** START INFORMATION PROVIDED **

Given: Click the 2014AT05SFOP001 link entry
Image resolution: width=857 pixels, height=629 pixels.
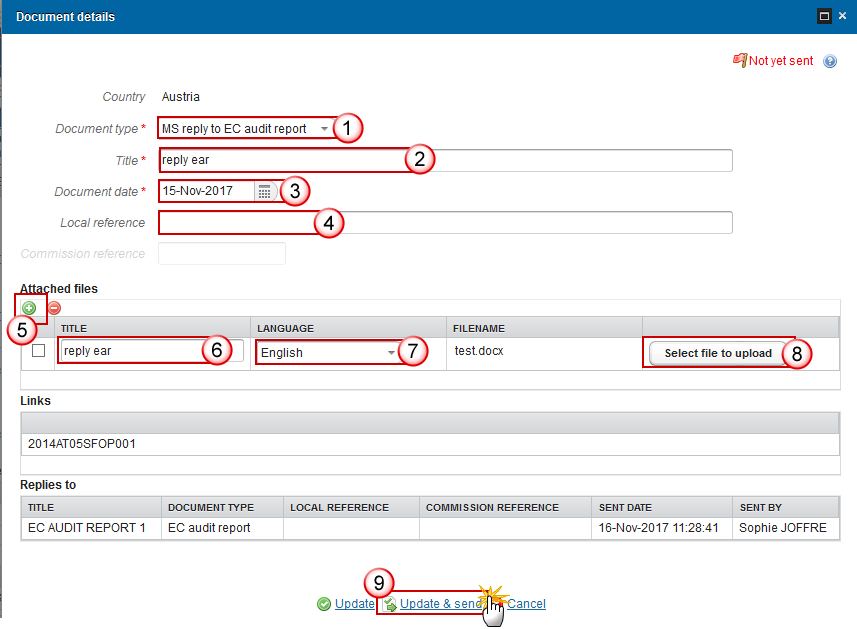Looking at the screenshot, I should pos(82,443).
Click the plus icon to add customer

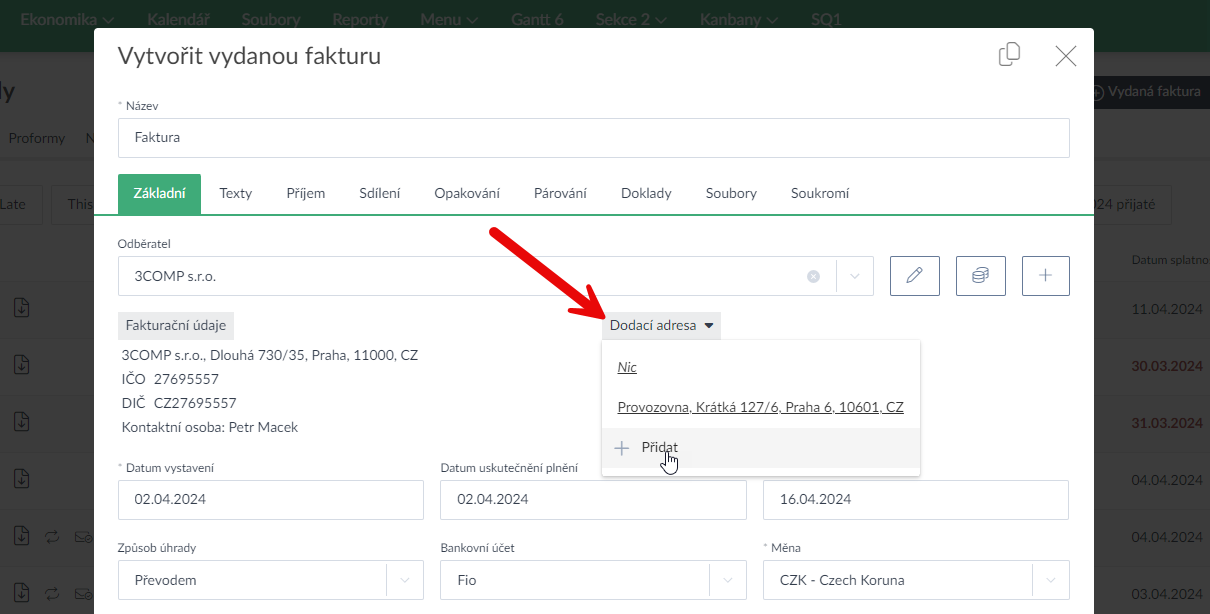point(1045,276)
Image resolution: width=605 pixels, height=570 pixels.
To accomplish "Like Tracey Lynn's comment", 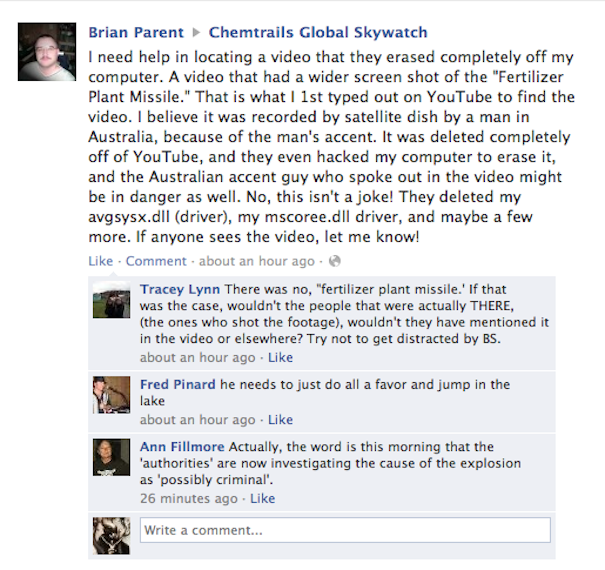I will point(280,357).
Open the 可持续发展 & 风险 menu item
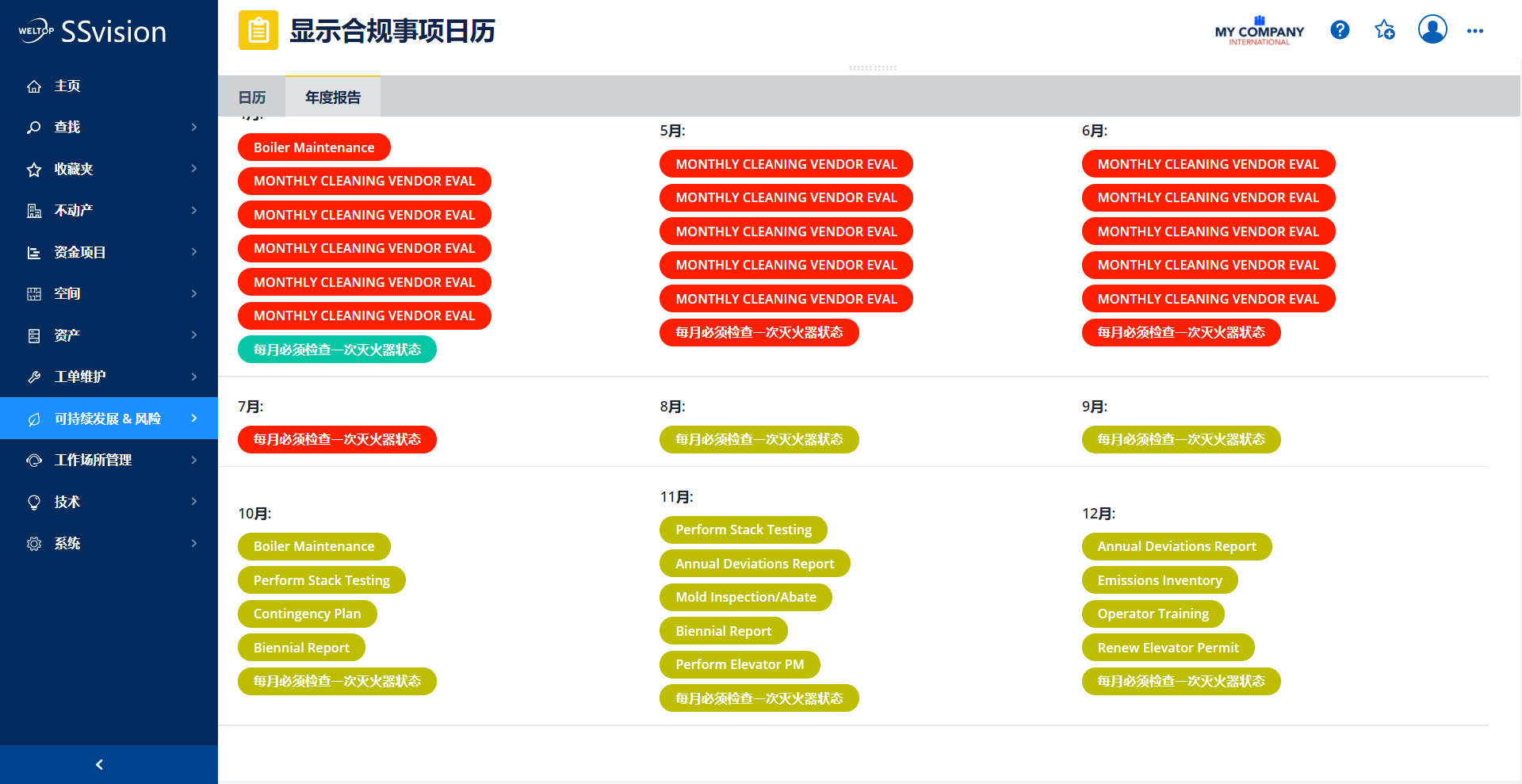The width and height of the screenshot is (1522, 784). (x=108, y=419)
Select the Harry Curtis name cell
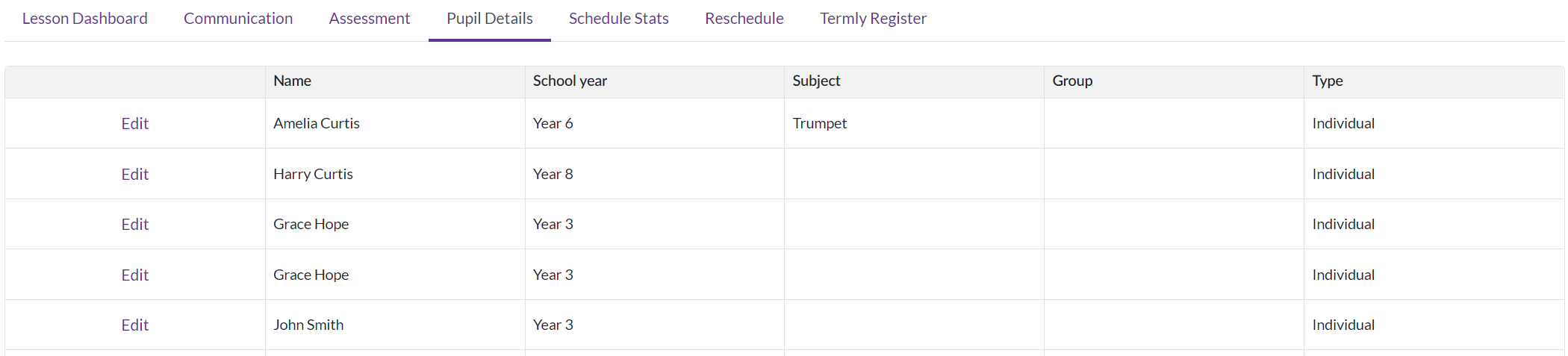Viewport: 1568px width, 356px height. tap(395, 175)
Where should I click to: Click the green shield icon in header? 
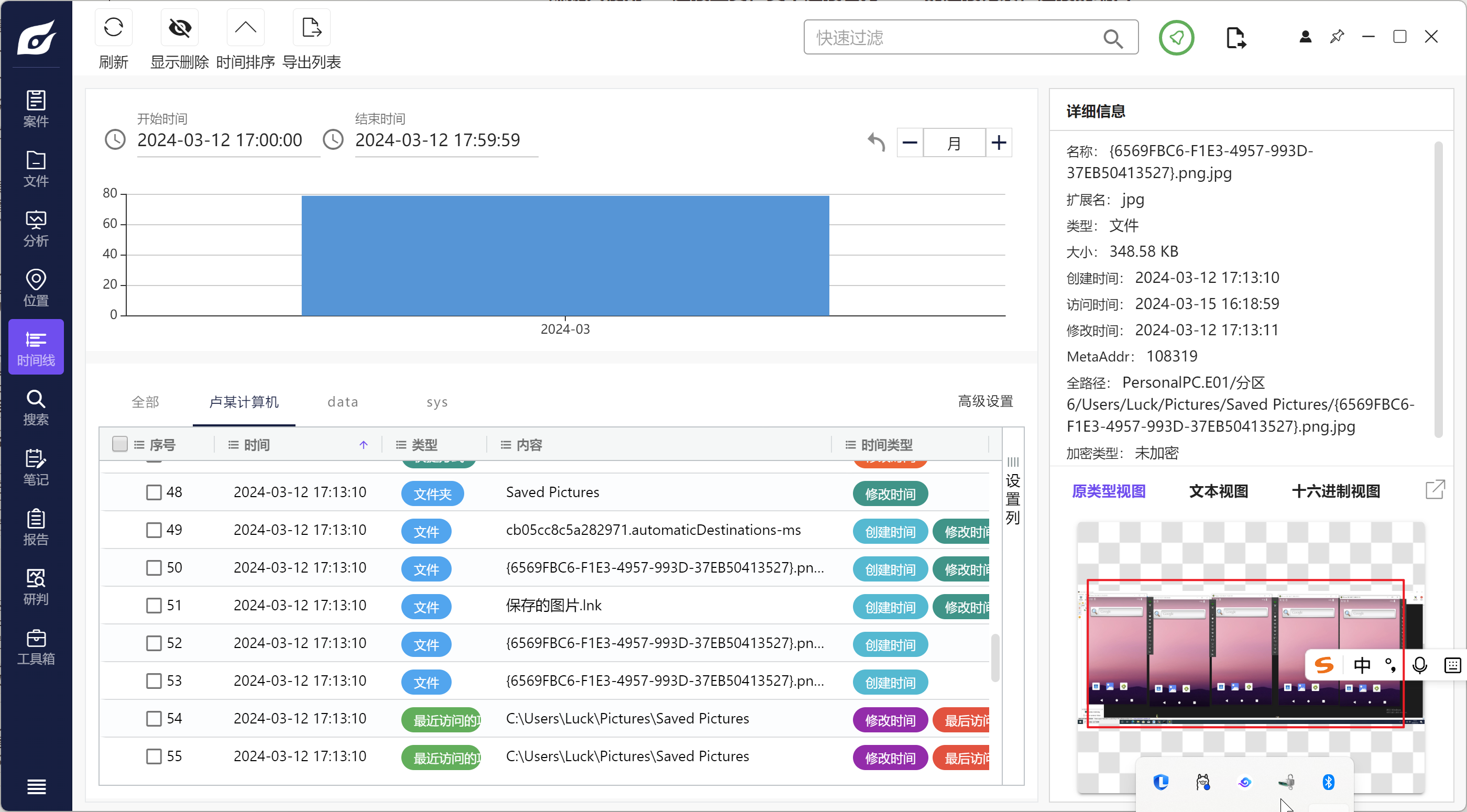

** END INFORMATION PROVIDED **

== GOAL ==
Turn the lines of the rows into a numbered list, beginning at the line that has "Select the Harry Curtis name cell" and stopping at the end of the rows. Skip blank lines and leave the pictures out.

== WORKED SOLUTION ==
1. Select the Harry Curtis name cell
2. Viewport: 1568px width, 356px height. tap(395, 175)
3. Where should I click to: Click the green shield icon in header? 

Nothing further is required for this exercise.